Research Breakthrough Brings Scientists Closer to 3D Printing a Human Heart

Researchers from Carnegie Mellon University have recently used a 3D printing technique to create collagen tissue scaffolds, bringing scientists one step closer to being able to print an artificial heart. This additive manufacturing technique is the first of its kind and has the potential to generate other valuable structures outside of collagen, such as fibrin and hyaluronic acid. This work was conducted by the lab of Adam Feinberg, a professor of biomedical engineering (BME) and materials science and engineering at CMU. A paper summarizing these findings was published on August 2 in Science.

All specialized cells in the body, including those that make up the heart, are bound by a supportive scaffold known as the extracellular matrix (ECM). The ECM contains many structural proteins, such as collagen, that are essential for tissue strength. Collagen is a sought-after material for 3D printing, being that it is a structural component of every tissue in the human body, but researchers have struggled to print the compound thus far.

One reason for this is that collagen starts out as a liquid, therefore printing it in the air simply forms a puddle, according to Andrew Hudson, Ph.D. candidate and co-author of the paper. By printing collagen in a gel solution; however, the researchers were able to successfully solidify the collagen in the desired fashion.

3D Printing Collagen Structures in Gel

Feinberg and colleagues have named this technique the Freeform Reversible Embedding of Suspended Hydrogels (FRESH). This system is unique in that it can recreate the complex structure of collagen that other techniques have been unable to generate thus far.

This 3D printing technique allows for collagen to be deposited layer-by-layer while supported in a gel bath, allowing the collagen to solidify before being removed. FRESH allows for the support gel to simply be melted away from the collagen by heating the mixture to either room or body temperature.

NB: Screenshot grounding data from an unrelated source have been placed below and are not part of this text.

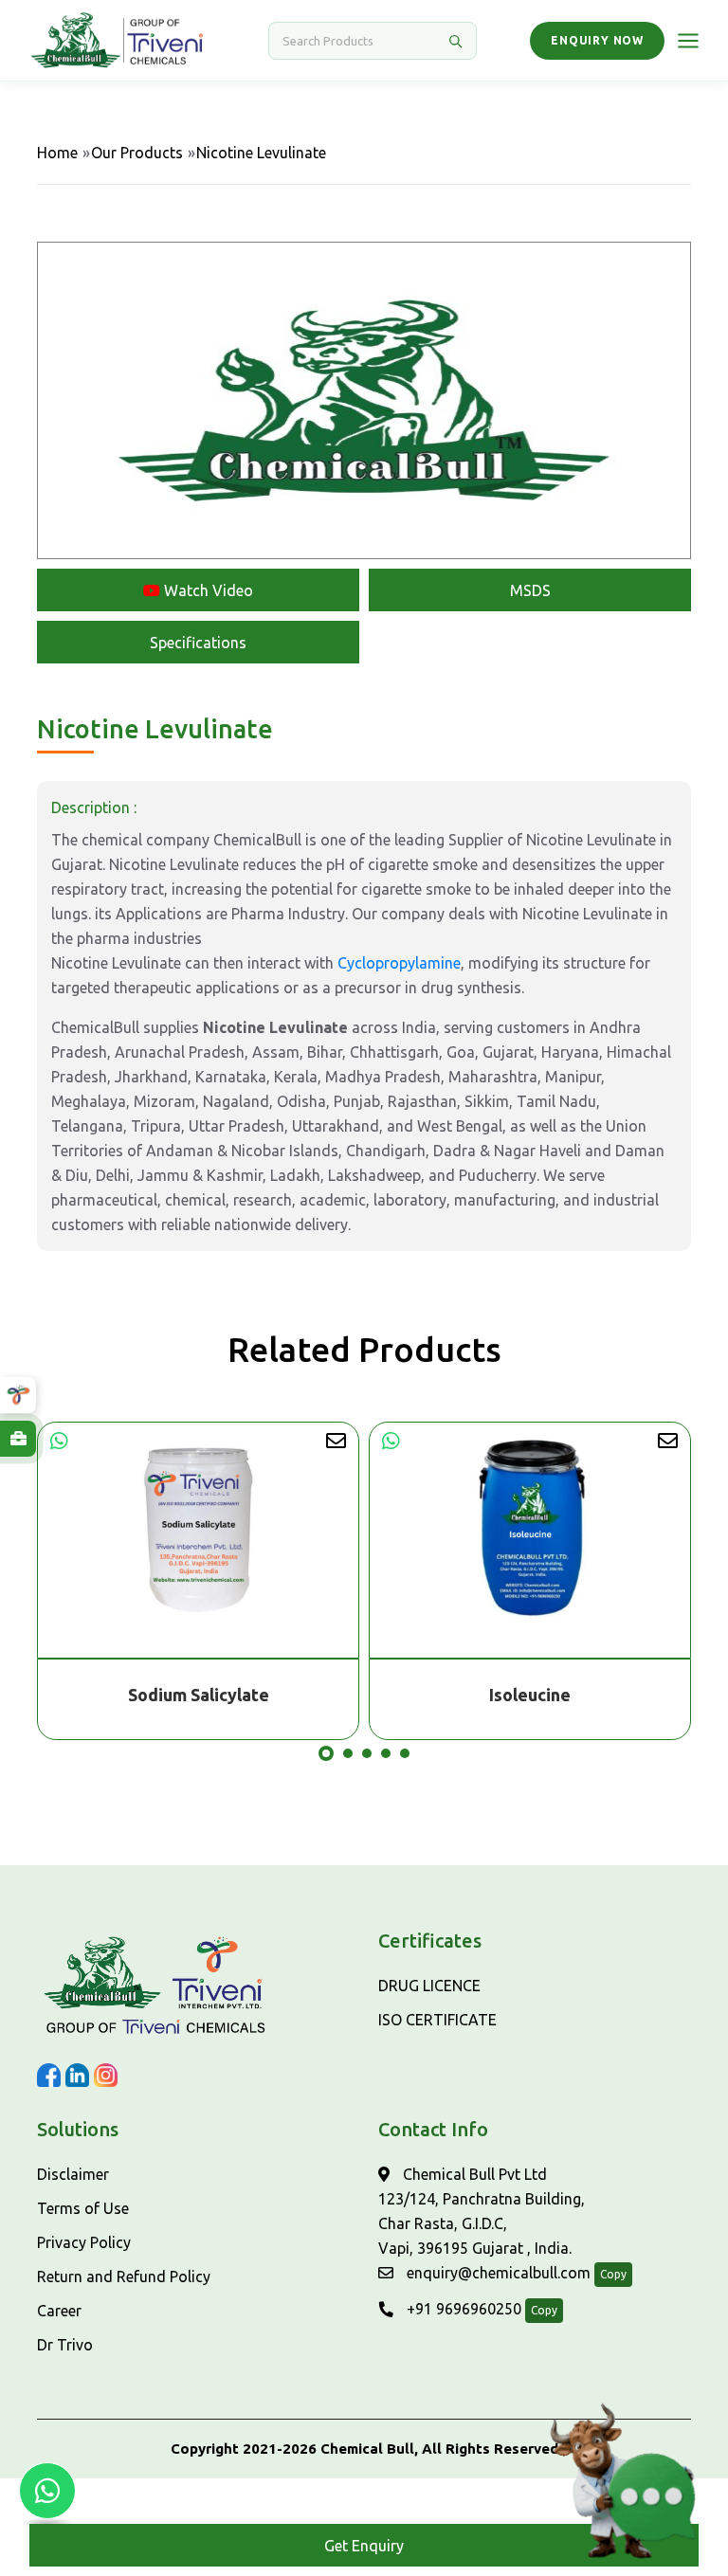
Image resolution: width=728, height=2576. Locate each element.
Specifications (198, 642)
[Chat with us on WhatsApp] (47, 2490)
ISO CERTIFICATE (437, 2019)
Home (57, 152)
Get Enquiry (364, 2545)
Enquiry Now (597, 40)
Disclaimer (73, 2174)
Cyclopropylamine (399, 962)
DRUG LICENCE (429, 1985)
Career (59, 2310)
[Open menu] (688, 41)
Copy (613, 2274)
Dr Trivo (65, 2344)
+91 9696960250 (462, 2308)
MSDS (530, 590)
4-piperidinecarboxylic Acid (530, 1694)
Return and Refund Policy (123, 2276)
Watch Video (206, 590)
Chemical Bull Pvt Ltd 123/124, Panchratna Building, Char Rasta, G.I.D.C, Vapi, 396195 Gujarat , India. (481, 2211)
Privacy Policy (84, 2242)
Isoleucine (198, 1694)
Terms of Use (83, 2208)
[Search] (455, 40)
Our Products (137, 152)
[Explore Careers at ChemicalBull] (18, 1439)
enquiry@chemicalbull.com (497, 2272)
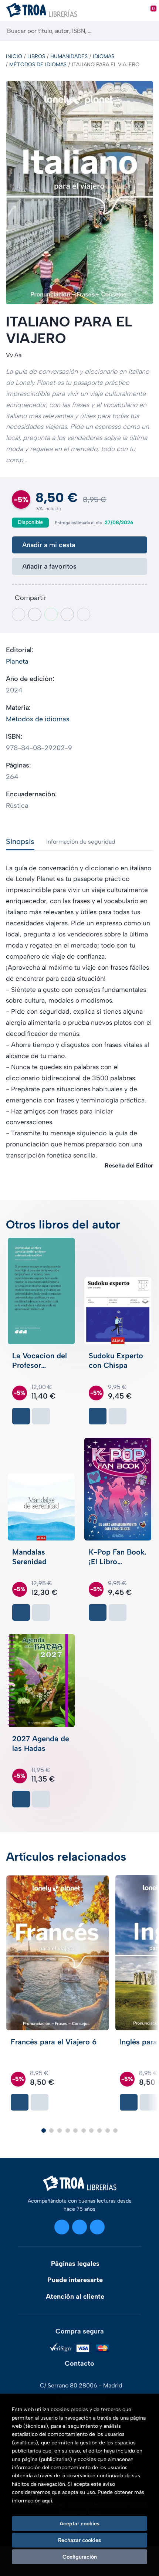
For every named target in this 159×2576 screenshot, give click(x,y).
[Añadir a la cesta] (21, 1416)
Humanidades (69, 56)
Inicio (14, 56)
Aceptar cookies (79, 2523)
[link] (41, 1416)
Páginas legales (75, 2264)
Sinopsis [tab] (20, 841)
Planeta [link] (17, 661)
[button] (43, 2130)
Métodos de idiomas (38, 64)
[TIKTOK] (97, 2227)
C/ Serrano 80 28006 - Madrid (81, 2385)
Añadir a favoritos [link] (49, 566)
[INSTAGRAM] (61, 2227)
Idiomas (103, 56)
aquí (47, 2501)
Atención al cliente (75, 2296)
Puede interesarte (75, 2280)
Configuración (79, 2556)
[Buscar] (147, 31)
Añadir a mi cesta (48, 545)
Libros (36, 56)
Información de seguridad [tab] (80, 841)
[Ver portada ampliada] (79, 192)
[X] (79, 2227)
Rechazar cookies (79, 2540)
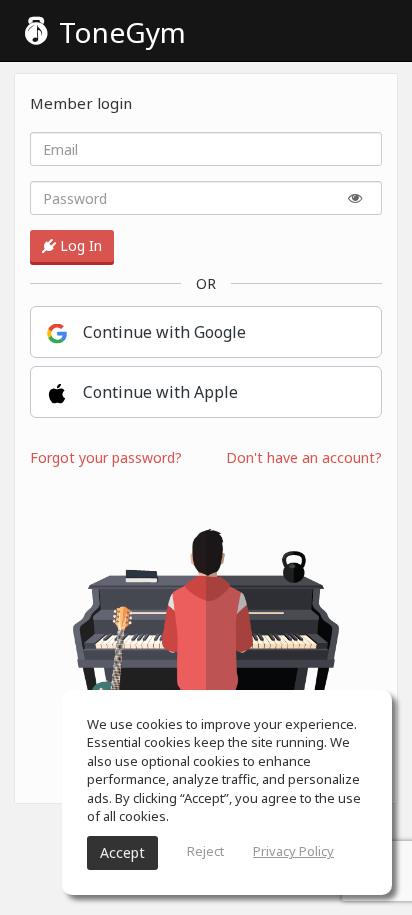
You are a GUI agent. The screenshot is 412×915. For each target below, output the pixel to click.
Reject (205, 851)
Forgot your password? (106, 457)
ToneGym (119, 32)
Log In (79, 245)
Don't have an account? (304, 457)
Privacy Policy (293, 851)
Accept (122, 852)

Feinberg’s team has taken data from images such as MRIs to design scaffolds that represent different parts of the heart, including valves and blood vessels. They have used this with collagen and human stem cell-derived heart cells to begin building functional tissues. Feinberg claims that their work has created the foundation for building functional parts of the heart, which can eventually be put together to generate a functioning artificial heart.

“What we’ve shown is that we can print pieces of the heart out of cells and collagen into parts that truly function, like a heart valve or a small beating ventricle,” explains Feinberg. “By using MRI data of a human heart, we were able to accurately reproduce patient-specific anatomical structure and 3D bioprint collagen and human heart cells.”

With over 4,000 patients in the US waiting for a heart transplant and millions of patients internationally who need this operation not meeting waitlist criteria, there is a strong need for replacement organs. Feinberg and colleagues are amongst many researchers who are striving to use 3D printing to produce artificial organs that are self-sustainable.

This team’s creation of the FRESH technique marks a breakthrough in 3D bioprinting technologies, being that FRESH allows collagen scaffolds to be created at a large scale. This technique can be applied to other compounds outside of collagen as well, including alginate, hyaluronic acid, and fibrin (involved in the clotting of blood). This allows FRESH to create a variety of tissue components, making it a very adaptable bioprinting platform.

What the Future Holds for FRESH

FRESH has a wide array of potential clinical applications, from the manufacturing of artificial organs to wound repair. Feinberg noted that this technique is only one portion of biomedical engineering required to make this 3D printing solution a reality.

“Really what we’re talking about is the convergence of technologies,” he explained. “Not just what my lab does in bioprinting, but also from other labs and small companies in the areas of stem cell science, machine learning, and computer simulation, as well as new 3D bioprinting hardware and software.”

“It is important to understand that there are many years of research yet to be done, but there should still be excitement that we’re making real progress towards engineering functional human tissues and organs, and this paper is one step along that path,” concluded Feinberg.

Author Affiliations

In addition to Feinberg and Hudson, authors on the paper include co-first author Andrew Lee, a BME Ph.D. student in Feinberg’s lab, BME postdoctoral researcher Dan Shiwarski, Ph.D. students Joshua Tashman, TJ Hinton, Sai Yerneni, and Jacqueline Bliley, and BME Research Professor Phil Campbell.